Im Jenseits der Zeit
Nach dem epochalen Welttheater „Unterwelt“ beweist Don DeLillo mit einem kleinen Kammerspiel seine Meisterschaft.
Rey und Lauren sitzen in der Küche eines einsamen Landhauses, er „hinter der Zeitung, im Kaffee rührend.“ Toast fluppt aus dem Toaster, Orangensaft wird geschüttelt, draußen zirpen die Vögel und Sätze schwirren aneinander vorbei in die Leere: „Ich wollte Dir was sagen, aber was?“
Mit wenigen Strichen zeichnet Don DeLillo in seinem neuen Roman „Körperzeit“ die klassische Situation eines Ehepaares, das sich vor langer Gewöhnung kaum noch wahrnimmt und stets aneinander vorbeiredet. Nach seinem epochalen Welttheater in „Unterwelt“ widmet sich DeLillo, der als eine der größten Gegenwartsautoren Amerikas gilt, dem kleinen Kammerspiel – und stellt eindruckvoll unter Beweis, wie gut er die gesamte Klaviatur der Prosaformen beherrscht. Intensiv kostet er in seiner zwischenmenschlichen Studie den Kontrast von detailgenau beschriebenen, ganz alltäglichen Dingen sowie einer hochpoetischen Huldigung des klaren Augenblicks aus, die einen „Raum im Abseits der Zeit“ evoziert. Über diesem dichten Szenario schwebt wie ein Verhängnis ein unscheinbarer Satz auf der ersten Seite: „Es ergab sich an diesem letzten Morgen“.

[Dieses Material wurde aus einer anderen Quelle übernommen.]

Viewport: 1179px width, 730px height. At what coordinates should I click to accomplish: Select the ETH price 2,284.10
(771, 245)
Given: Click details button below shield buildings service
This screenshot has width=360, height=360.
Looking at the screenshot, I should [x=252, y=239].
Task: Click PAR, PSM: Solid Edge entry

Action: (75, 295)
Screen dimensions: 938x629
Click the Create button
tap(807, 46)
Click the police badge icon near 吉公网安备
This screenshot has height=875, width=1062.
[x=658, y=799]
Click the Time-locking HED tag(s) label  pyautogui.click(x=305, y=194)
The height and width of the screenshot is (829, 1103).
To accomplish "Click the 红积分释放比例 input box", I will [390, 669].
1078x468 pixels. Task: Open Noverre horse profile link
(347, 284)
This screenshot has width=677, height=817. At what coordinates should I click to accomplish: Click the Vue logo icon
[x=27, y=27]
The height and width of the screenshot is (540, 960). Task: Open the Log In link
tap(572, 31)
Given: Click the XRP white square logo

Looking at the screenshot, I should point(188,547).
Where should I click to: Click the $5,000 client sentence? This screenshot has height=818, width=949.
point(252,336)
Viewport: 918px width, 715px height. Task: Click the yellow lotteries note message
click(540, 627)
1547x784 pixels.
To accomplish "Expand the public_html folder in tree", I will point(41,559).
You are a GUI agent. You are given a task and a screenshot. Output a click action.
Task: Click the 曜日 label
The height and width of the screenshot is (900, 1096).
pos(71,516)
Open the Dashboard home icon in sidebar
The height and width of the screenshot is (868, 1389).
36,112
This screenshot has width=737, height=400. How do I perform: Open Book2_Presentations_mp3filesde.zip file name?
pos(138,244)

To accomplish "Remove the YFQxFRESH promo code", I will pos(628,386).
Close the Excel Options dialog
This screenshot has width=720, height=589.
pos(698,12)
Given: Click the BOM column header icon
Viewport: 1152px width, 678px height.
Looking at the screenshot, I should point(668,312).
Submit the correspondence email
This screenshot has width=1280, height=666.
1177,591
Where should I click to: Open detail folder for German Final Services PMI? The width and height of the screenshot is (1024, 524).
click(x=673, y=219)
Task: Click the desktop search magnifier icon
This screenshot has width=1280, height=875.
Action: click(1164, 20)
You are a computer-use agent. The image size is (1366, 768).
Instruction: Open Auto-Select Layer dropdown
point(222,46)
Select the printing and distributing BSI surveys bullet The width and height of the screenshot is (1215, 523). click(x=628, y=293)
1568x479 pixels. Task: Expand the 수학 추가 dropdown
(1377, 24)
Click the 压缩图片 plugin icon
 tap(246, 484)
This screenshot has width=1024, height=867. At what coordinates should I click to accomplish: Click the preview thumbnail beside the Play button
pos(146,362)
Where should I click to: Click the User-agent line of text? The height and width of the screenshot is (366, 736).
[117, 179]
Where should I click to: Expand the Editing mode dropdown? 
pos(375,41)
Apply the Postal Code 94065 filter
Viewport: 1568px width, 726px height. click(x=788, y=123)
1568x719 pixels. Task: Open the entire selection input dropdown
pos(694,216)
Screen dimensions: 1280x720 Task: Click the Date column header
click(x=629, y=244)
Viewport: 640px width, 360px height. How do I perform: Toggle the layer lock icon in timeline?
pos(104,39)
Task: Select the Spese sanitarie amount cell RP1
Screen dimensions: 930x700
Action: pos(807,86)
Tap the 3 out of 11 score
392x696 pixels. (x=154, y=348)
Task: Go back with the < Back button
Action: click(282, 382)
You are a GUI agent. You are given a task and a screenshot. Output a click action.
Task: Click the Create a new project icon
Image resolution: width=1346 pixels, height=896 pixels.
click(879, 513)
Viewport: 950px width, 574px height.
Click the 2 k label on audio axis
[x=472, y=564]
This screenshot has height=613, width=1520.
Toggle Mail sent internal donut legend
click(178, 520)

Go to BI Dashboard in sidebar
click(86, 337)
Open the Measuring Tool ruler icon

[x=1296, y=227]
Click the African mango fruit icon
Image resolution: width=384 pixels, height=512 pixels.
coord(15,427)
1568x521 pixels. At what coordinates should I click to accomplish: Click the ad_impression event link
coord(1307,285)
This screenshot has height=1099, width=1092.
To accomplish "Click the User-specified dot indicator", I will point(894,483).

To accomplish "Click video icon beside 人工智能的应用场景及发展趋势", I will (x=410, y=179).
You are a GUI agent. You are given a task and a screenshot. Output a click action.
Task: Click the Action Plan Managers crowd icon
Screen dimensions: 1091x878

Nach einem harten Schnitt liest man so den Nachruf auf den Filmregisseur Rey Robles, der sich im (vermutlichen) Alter von 64 Jahren in Manhattan erschossen hat – das Motiv bleibt unklar. Seine Frau, die Performance-Künstlerin Lauren Hartke, kehrt in das einsame Landhaus zurück und füllt die „Tage, die so langsam vergingen, dass es wehtat“ mit Mahlzeiten, Verpflichtungen, Besorgungen sowie einer Webcam im Internet – diese zeigt 24 Stunden lang als einen „Akt schwebender Poesie“ eine einsame zweispurige Landstrasse im finnischen Kotka.
Plötzlich findet Lauren in einem Zimmer des oberen Stockwerkes einen Mann in Unterwäsche, der in kryptischen Sätzen und der Stimme von Rey mit ihr spricht. Dieser Mr. Tuttle genannte Findling lebt in einer Wirklichkeit außerhalb des Zeitkontinuums, ist stets vom Hauch des Halluzinativen umgeben und drängt sich in die erinnernde Trauerarbeit der Witwe. In einer verwirrenden Sphäre des Geistigen bietet die harte Körper-Arbeit für die Performance-Künstlerin Lauren die einzige Klarheit: Ihr Ziel ist es, „eine Leerstelle zu werden, eine Körpertafel, von der jede Ähnlichkeit mit früher getilgt war.“
Don DeLillo’s Kammerspieler erscheinen dem Leser auf irritierende Weise, wie es bei Walter Benjamin heißt, zugleich „so nah und doch so fern“ und sind von einer schwirrenden Aura umgeben. „Körperzeit“ ist ein Vexierbild zwischen der fast raunend beschworenen Ewigkeit und dem Banalen, ja stellenweise Vulgären.
Alles scheint hier darauf abzuzielen, die „Zeit anzuhalten oder auszudehnen oder zu öffnen“ – denn so heißt es nach einem abermaligen Schnitt in einer Reportage über die neueste Performance von Lauren Hartke, in der das so ereignisarme und doch so reiche Geschehen seine künstlerische Spiegelung und Brechung findet.
Karsten Herrmann
Don DeLillo: Körperzeit. Kiepenheuer & Witsch, 140 S., 29,90 DM. ISBN 3-462-02973-8.